La youtubeuse Marion Seclin ou la journaliste Nadia Daam, toutes deux dénonçant le sexisme, ont ainsi été victimes de vastes campagnes de harcèlement en ligne. La première autoproclamée « championne de France du cyberharcèlement » (elle a reçu près de 40.000 messages injurieux), la seconde, également victime de menaces de mort et de viol. En conséquence, de nombreuses femmes actives sur internet, craignant les représailles ou les injures, se murent dans le silence. Selon l’étude d’Amnesty, 32 % des femmes qui ont déjà été harcelées ont cessé de publier des contenus véhiculant leur opinion sur certains sujets.
Dans le cas de la Ligue du LOL, où les victimes connaissaient parfois les harceleurs, des carrières ont été ruinées. Selon Lucille Bellan, journaliste à Slate et victime : « Pour moi, la Ligue du LOL, c’est des années de harcèlement, une usurpation d’identité, des attaques basses et gratuites… Clairement, ça a défoncé ma confiance en moi et en mes capacités de journaliste. »
La journaliste et féministe Mélanie Wanga connaissait également certains membres de la Ligue : « Imaginez croiser les gens de cette team en soirée. Les voir se promouvoir entre eux, se donner des CDD, des CDI. Les voir harceler d’autres personnes. Vous essayez de lutter et d’aider, sans trop réussir. Parce que déjà, les rapports de force sont complètement déséquilibrés. »
Que fait la justice ?
Pour Florence Hainaut : « La réponse doit être politique. Si le politique n’en fait pas une priorité, la police et la justice ne le feront pas, ne fût-ce que parce qu’on ne leur en donnera pas les moyens.»
En Belgique, le harcèlement, l’incitation à la haine, à la discrimination, à la violence ou à la ségrégation sont puni-e-s par la loi. Pourtant face au cyberharcèlement, la justice semble très souvent impuissante.
En France, Marion Seclin témoigne de procédures longues et complexes. Face à 40.000 harceleurs anonymes, dont elle ne connaissait que le pseudo, elle devait porter plainte contre X ce à quoi elle répondra : « J’ai pas le temps, ni les moyens, ni l’énergie de porter plainte contre 40.000 personnes. » Lorsqu’elle a dénoncé les agressions dont elle a été victime, les modératrices/teurs des réseaux sociaux ont indiqué qu’elles/ils n’étaient pas des médias mais des diffuseurs et qu’elles/ils n’avaient donc pas à prendre parti. Outre un système judiciaire complexe, lent et une non-réactivité des modératrices/teurs, il est aussi plus difficile de rassembler des preuves au vu de la volatilité des contenus en ligne. Par ailleurs, l’évolution rapide des réseaux sociaux est telle qu’elle empêche la justice de suivre la cadence.

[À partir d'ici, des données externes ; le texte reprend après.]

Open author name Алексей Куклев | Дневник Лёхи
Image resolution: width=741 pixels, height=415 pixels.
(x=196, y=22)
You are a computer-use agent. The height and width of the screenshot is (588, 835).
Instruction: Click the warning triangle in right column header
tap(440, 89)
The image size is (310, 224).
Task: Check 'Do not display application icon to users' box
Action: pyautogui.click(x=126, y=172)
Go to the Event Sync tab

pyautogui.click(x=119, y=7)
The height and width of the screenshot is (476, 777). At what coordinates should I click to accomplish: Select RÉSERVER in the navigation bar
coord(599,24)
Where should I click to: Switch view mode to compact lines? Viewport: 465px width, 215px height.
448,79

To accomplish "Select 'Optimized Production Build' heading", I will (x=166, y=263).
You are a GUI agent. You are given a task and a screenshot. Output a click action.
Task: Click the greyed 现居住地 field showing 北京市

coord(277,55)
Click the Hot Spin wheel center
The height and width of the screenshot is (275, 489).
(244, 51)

Dans le cas de la Ligue du LOL, si le « tribunal populaire » et le monde professionnel ont tranché (certains professionnels ont été mis à pied suite à la dénonciation de la Ligue du LOL), la condamnation des membres se fait attendre. En cause ? Le délai de prescription qui a été dépassé et le niveau de responsabilité des membres de la Ligue (certains se disent justes membres du groupe et déclarent ne pas avoir harcelé les victimes). Notons cependant qu’un collectif d’avocat-e-s gravitant autour de l’association féministe Jamais sans elles s’est constitué, et que la secrétaire d’État chargée de l’égalité femme-homme Marlène Schiappa envisage (sans l’annoncer officiellement) d’allonger le délai de prescription.